I've posted this on another forum and have some leanings but could always use some fresh advice: Gentlemen, I need some advice: 1) How does one go about selling a 4'x8' layout? 2) Is it feasible; is there a market? 3) What venue do you sell it on (eBay, Craig's List, Classifieds...)? 4) When to sell (before Christmas)? 5) Realistic price? Background: Here's my situation: Had to move due to wife's medical condition so I lost my old home (and basement) and had to cut up my old 18'x19' layout (see: http://myrrlayout.com/R/Aspfiles/Det..._Code=20001280 or Nov/Dec 2011 N Scale Magazine) After 30 years of armchair railroading (and raising 4 great kids) I got back into the hobby by building a 4x8 layout (see: Sept/Oct 2012 N Scale Magazine). It survived my move to a 55 and older community. Instead of a 22x32 basement I now have a 17x12 loft which doubles as the computer room (built in wall desk). The 4x8 made it to the loft as I began my next project, 3 years ago, the 1950s Pennsylvania-Reading Seashore Lines in Westville & Woodbury (http://rickb773-prsl.blogspot.com/ ). I have 3 sort of completed modules in the loft and 2 more in the garage ready to move to the loft. BUT I have no room for them until the 4x8 is removed. I have an attachment to the 4x8 and would like to find it a good home. It can run 2 trains unattended or do some serious switching. Having been out of work for 20+ months I would like to get something for it. The dilemma is how do you sell something that size (and move it)? I am thinking eBay. I plan to remove the autos and many of the buildings (leaving the station, mine, freight warehouse (with diesel horn), small tower, and Pennsy position signal and possibly throwing in some DPM kits. Do I offer that on eBay starting at $299 of do I throw in a transformer and small train and ask $399? Or ... Your serious advice would be appreciated.
I am facing somewhat the same issue, and have gone through this in the past as well............ If it were me, I would advertise locally - newspaper, "Craigslist", local model RR clubs, hobby shops, etc. Remember, if you sell it on "Evil-Bay", you might have to ship it, and with a small layout that would be more than it's worth, and a "pain in the back-side". Maybe "part it out", and sell it that way............that's what I'm starting to do with a large room sized "N" scale "Unitrack" layout. I figure I don't stand much chance of selling it as a "whole", so strip the track, sell it, sell cars & locos & building kits and............gone.

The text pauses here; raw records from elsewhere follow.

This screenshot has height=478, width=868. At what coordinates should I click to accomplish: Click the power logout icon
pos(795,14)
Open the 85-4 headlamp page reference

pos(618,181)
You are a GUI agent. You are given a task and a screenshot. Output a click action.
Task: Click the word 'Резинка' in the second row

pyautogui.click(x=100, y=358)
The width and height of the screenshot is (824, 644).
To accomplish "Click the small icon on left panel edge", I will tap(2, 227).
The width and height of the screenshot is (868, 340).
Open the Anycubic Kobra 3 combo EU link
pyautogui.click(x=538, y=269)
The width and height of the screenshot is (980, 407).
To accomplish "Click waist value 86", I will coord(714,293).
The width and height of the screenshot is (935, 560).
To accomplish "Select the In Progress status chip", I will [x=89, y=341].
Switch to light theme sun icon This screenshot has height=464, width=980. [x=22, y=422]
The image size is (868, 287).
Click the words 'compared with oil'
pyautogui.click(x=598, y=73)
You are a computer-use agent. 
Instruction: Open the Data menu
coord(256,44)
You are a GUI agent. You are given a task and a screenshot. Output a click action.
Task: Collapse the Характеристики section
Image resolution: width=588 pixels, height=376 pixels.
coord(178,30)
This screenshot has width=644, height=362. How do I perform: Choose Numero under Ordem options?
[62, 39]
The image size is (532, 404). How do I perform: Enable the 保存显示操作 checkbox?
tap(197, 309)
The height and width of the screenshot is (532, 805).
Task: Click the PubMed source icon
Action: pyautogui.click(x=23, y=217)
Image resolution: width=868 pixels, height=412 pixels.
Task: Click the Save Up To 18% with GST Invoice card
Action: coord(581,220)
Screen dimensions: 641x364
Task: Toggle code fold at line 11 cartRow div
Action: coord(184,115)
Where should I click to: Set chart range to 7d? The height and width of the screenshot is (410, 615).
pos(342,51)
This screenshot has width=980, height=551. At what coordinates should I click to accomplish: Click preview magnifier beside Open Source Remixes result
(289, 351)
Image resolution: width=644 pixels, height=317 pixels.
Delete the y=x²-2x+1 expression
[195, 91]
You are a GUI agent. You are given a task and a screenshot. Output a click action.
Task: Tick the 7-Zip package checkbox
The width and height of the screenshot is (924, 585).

------------------------- Greetings Rick Might I ask where you live? And, what you want for it as is, w/o train set or power supply? I am in Philly suburbs and, given the prototype of your modeling, I suppose there is a possibility that you live somewhere in PA? Please send info via email: glakedylan@comcast.net Much appreciated! Gary
I have seen very few layouts that sell on eBay. The lower the price, the higher the likelihood that they will sell, but even so, it's a tough gig. The multi-thousand dollar price tag layouts probably get a lot of views, but not sales. Local sales would probably be the best option... limited transportation risk (for the buyer). I think that even before the 'net, selling layouts was not easy-- model railroaders generally want to build their own. The couple of layouts that I've seen change hands were quickly dismantled for parts.
I would advertise in the forums here to begin with, craigslist is an option and tell where you are and advertise, "local pickup only"' as that will save you some trouble. No one can afford shipping a layout. Use pictures to advertise, and unlike some idiots, don't count the hours you spent building the thing, some people try to pay themselves $50 an hour building a junky layout and never sell it, just be reasonable and don't expect to make a killing on it.
Hi Rick I recall Mark Lestico mentioning actually selling a small layout on Ebay to make room for his Cascade subdivision layout. Here is a link http://www.trainboard.com/grapevine/showthread.php?140565-Mark-Lestico%92s-Cascade-Subdivision to the trainboard conversation about his layout. You should be able to follow it to a contact for Mark.
The layout now resides in Alabama. Without even seeing the N Scale magazine article on the layout, someone drove 18 hours each way to retrieve it. I believe I got a fair price. What was even more rewarding was the "Oh wow" when he saw it and the email from his home saying "this layout is amazing." Kinda makes it all worthwhile.